● **Goal**: Carry on the passage below about compassion across species lines, picking up after its last sentence.

● **Page excerpt**:
'''

Some have reservations about expanding their circle of compassion to include other species, for it might detract from the very important work humans have left to do in caring for our own species at both the individual and societal level. As far as I know, there are no studies suggesting that helping one demographic or species causes a human person to diminish their compassion for another. Many in fact argue that as we increase our compassion for any other, we increase the chances that our capacity of compassion for all others will also increase. We don't know this to be absolutely true, but recent studies suggest, as do many faith traditions, that it is so.
One scientific study showed that vegetarians and vegans had higher activation in brain areas associated with empathy than did omnivores when viewing scenes of either humans or nonhumans suffering. This might suggest that empathy is associated across species lines, and those with higher empathy for nonhumans have higher empathy for humans. Similarly, a study with children given humane education showed that empathy towards nonhuman animals is correlated with empathy towards humans.
What does our Unitarian Universalist faith have to say about the connection between caring for humans and nonhumans? The First Principle Project's goal is to involve many in this question, with the hope of deepening faith, and increasing healing, wholeness, and compassionate action in the world towards all others.
Here is as story of one Unitarian who exemplified how caring across species lines is related.
The American Society for the Prevention of Cruelty to Animals was founded by Unitarian Henry Bergh. He urged the New York legislature to pass the charter incorporating the ASPCA -- which it did, on April 10, 1866. Nine days later, an anti-cruelty law was passed, and the ASPCA granted the right to enforce it.

'''

● **Dataset excerpt**:
'''

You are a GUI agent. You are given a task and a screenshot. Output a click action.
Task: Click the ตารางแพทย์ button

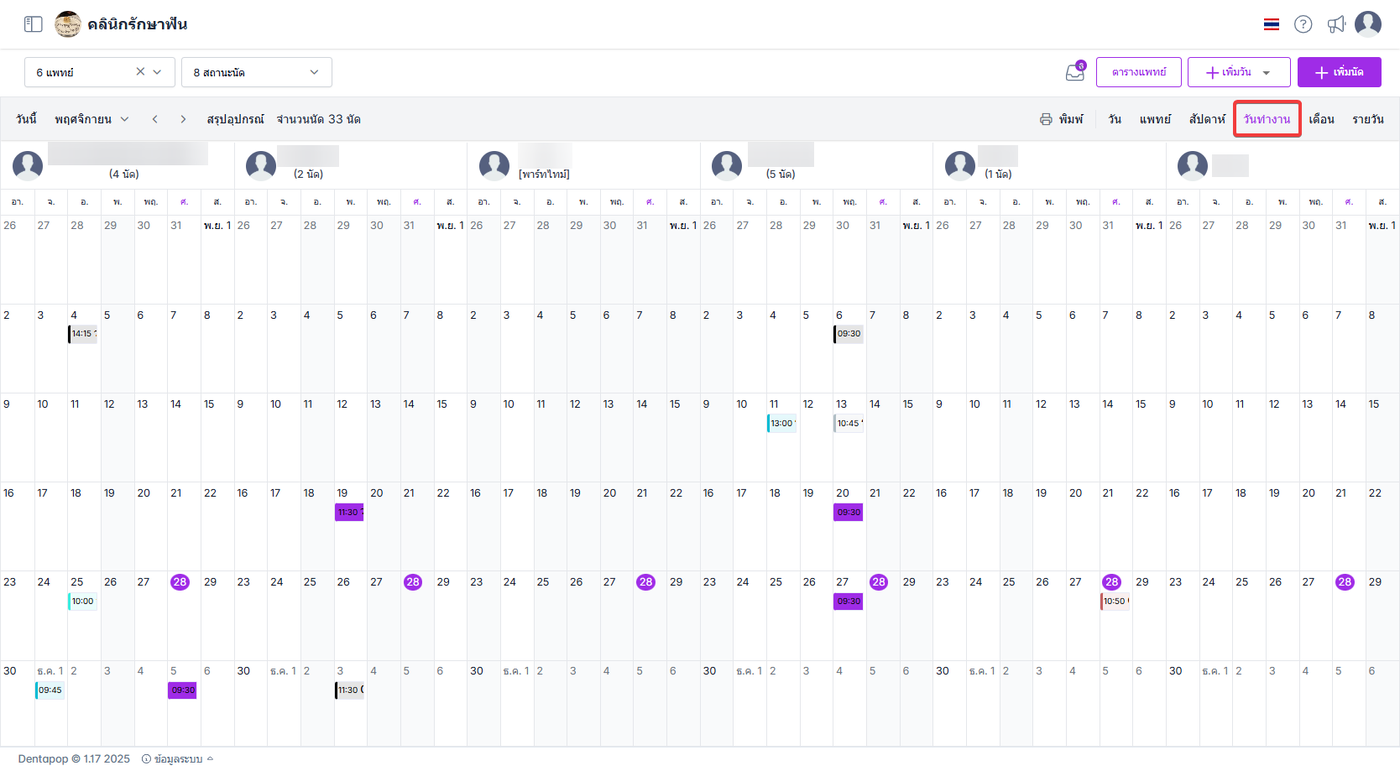[1138, 72]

'''

● **Output of the task**:
This step toward animal protection occurred before there were any protections against child abuse on the books. Eight years later in 1874 when Etta Wheeler sought to take action against the abuses to 10-yr-old Mary Ellen McCormack, she was frustrated by the lack of anti-cruelty to children legislation. So she turned to the ASPCA and the anti-cruelty laws they were charged with enforcing. Henry Bergh saw the girl, like the horses he routinely saved from violent stable owners, as a vulnerable member of the animal kingdom needing the protection of the state. He arranged for the case to be argued, and it went to the NY Supreme Court, which ordered Mary Ellen removed from her abusive mother.
Bergh also prompted the formation, in 1874, of the Massachusetts Society for the Prevention of Cruelty to Children (MSPCC).
Here is a clear case where better treatment of animals helped humans get better treatment, and how one man did all he could not just for nonhuman animals, but for humans as well.
Can you think of other instances? If so, please post them here in the comment section.
The First Principle Project is about sharing our stories, experiences, feelings, and thoughts so that together we can care for the many, including our beautiful human selves.
May it be so.
Rev. LoraKim Joyner, DVM
First Principle Project Facilitator
For the obituary of Henry Berg, click here.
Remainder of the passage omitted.